**Entries shown**

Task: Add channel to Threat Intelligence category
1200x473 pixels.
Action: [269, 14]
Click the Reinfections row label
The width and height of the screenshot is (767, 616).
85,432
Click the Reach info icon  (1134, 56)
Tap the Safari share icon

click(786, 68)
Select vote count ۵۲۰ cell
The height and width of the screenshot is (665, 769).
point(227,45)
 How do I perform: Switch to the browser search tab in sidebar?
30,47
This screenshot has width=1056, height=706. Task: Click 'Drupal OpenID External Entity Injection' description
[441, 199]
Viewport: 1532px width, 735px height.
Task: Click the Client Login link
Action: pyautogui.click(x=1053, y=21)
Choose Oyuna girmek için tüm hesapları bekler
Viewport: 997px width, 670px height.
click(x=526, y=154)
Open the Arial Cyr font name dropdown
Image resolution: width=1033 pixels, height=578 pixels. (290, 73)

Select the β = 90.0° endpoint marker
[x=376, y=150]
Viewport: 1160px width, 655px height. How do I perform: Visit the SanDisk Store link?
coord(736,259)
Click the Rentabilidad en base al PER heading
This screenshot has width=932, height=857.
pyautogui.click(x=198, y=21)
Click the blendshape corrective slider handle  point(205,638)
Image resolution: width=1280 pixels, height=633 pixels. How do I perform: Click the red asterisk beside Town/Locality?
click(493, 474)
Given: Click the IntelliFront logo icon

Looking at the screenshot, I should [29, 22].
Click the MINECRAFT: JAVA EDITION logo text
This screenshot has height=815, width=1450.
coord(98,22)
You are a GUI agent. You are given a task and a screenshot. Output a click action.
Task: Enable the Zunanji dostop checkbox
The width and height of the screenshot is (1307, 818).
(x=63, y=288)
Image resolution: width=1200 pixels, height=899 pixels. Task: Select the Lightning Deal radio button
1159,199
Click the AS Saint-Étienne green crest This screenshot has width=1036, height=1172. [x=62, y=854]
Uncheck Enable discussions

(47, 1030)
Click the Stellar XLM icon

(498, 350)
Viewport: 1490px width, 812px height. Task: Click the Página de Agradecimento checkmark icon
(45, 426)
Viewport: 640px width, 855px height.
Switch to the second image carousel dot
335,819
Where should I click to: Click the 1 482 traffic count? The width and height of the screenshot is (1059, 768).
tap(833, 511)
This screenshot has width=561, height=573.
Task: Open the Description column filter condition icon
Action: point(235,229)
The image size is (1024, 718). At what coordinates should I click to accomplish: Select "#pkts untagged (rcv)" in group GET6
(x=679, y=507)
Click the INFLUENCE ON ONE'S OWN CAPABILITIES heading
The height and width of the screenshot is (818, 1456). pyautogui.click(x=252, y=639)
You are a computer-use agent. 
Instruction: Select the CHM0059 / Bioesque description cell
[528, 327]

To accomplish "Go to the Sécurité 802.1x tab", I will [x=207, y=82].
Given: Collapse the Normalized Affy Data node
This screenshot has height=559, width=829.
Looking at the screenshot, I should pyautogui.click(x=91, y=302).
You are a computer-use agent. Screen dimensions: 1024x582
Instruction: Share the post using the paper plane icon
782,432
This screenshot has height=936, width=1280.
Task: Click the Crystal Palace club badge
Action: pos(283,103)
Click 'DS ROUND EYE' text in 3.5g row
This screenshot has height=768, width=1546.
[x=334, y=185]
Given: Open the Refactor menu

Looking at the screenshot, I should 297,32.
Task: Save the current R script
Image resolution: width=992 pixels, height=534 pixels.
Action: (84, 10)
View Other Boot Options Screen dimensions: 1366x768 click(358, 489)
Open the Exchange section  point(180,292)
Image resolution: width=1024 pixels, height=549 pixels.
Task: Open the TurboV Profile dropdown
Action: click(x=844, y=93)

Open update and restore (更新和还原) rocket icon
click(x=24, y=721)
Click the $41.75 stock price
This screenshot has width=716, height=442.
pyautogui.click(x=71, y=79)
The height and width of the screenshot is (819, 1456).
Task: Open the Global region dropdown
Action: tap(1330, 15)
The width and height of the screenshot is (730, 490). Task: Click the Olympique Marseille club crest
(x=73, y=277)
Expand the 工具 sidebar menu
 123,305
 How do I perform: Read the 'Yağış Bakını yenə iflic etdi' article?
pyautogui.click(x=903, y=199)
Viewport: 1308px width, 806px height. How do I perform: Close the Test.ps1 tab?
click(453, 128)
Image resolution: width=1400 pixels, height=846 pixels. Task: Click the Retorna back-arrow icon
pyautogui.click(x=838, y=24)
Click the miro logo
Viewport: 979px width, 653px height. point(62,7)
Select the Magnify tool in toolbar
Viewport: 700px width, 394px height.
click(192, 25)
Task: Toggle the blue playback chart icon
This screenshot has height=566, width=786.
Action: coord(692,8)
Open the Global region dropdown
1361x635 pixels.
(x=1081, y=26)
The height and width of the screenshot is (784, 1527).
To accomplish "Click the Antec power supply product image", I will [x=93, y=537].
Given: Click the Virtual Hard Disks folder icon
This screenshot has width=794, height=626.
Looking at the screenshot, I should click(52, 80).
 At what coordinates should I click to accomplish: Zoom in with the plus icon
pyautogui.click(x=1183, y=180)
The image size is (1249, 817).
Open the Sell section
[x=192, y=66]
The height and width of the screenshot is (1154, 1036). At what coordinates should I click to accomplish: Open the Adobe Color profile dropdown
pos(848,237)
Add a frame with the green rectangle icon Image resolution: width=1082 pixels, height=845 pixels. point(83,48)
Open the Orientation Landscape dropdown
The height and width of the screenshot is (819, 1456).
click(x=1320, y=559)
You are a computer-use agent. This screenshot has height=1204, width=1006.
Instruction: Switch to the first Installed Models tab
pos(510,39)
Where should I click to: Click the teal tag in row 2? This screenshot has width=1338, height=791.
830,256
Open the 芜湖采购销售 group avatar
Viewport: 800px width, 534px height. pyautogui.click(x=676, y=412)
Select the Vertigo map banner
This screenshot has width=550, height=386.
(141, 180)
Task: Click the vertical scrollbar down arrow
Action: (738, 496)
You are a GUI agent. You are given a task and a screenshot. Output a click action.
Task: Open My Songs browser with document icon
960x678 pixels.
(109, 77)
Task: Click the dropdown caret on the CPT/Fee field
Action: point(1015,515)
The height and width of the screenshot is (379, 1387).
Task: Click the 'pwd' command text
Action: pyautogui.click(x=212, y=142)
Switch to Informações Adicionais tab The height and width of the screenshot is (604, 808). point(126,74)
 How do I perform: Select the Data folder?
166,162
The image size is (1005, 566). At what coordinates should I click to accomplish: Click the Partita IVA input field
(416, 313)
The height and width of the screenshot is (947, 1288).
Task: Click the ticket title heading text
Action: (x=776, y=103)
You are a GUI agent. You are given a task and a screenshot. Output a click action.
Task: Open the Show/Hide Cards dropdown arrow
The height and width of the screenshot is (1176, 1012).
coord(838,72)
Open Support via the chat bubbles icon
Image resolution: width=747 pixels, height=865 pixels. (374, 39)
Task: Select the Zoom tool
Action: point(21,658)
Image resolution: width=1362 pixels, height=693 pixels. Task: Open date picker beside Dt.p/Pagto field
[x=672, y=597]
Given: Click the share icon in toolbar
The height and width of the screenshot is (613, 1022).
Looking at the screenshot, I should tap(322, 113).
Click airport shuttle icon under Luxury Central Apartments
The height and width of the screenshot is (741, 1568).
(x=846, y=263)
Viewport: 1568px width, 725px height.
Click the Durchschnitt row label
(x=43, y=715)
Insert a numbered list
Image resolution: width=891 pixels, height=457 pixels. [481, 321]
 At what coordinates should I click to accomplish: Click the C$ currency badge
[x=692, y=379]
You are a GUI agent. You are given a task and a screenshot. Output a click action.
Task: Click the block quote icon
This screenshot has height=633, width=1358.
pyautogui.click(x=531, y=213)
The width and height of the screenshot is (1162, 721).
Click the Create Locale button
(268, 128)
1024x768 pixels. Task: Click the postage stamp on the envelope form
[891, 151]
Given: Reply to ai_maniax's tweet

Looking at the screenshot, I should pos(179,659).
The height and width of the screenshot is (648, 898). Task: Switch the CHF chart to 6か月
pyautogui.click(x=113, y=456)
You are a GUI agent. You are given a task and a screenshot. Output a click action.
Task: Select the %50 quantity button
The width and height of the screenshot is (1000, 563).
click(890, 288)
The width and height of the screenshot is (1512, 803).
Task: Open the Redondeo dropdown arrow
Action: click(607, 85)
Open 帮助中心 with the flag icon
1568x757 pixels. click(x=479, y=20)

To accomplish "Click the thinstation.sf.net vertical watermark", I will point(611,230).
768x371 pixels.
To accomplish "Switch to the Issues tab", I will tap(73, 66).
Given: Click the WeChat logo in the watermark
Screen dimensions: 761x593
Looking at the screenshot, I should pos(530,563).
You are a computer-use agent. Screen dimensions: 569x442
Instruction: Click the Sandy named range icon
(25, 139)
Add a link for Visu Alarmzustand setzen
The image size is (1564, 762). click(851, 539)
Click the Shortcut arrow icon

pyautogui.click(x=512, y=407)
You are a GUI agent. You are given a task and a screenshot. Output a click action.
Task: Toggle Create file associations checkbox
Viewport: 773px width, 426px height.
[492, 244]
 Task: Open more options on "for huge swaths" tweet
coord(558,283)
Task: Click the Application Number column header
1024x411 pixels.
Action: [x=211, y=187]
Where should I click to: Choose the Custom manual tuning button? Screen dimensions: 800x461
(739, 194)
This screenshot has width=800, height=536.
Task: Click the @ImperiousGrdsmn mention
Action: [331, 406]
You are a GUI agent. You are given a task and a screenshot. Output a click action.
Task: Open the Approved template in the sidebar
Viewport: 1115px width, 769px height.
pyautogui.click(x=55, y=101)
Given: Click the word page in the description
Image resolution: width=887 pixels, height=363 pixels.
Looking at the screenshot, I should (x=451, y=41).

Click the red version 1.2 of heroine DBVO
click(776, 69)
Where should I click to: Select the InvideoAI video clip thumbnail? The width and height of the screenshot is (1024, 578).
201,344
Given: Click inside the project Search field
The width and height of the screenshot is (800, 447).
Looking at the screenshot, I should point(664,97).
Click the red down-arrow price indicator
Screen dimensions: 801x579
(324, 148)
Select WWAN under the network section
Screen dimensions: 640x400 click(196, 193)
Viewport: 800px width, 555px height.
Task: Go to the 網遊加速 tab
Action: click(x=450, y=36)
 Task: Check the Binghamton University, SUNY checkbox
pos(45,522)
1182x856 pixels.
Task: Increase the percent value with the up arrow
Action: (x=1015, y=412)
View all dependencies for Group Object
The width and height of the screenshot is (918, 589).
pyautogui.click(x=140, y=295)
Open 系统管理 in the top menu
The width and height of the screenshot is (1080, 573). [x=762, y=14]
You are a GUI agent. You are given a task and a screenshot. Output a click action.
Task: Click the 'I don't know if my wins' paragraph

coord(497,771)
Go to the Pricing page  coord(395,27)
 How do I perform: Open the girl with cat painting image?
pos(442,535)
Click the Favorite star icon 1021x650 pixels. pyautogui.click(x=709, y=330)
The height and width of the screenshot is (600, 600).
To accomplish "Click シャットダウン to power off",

**What is being asked**
When the string "toolbar" appears in a line of the records above, that line is to be copied.

**Exercise answer**
Select the Magnify tool in toolbar
Given: Click the share icon in toolbar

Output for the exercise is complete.